EXERCISE GOAL
In the records below, the part to copy starts at the line containing "Task: Select the CAN Hi net label near U1" and goes to the last line; output it exactly, without pictures.

[Dataset entries]
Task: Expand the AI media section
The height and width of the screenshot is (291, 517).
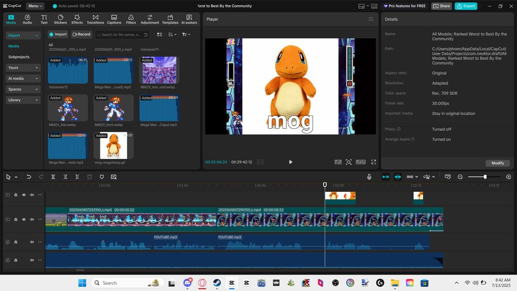Action: tap(23, 79)

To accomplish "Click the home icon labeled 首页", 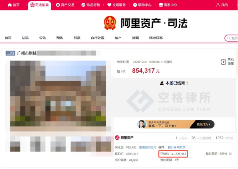I will 10,5.
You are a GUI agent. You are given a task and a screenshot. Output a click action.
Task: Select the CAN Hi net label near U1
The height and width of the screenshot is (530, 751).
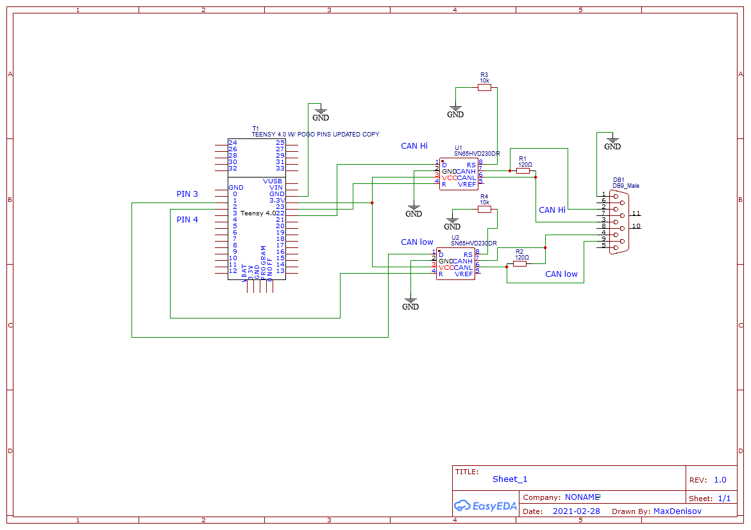(414, 146)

SOLUTION TO THE PROBLEM
Task: Select the CAN Hi net label near U1
The height and width of the screenshot is (530, 751).
(414, 146)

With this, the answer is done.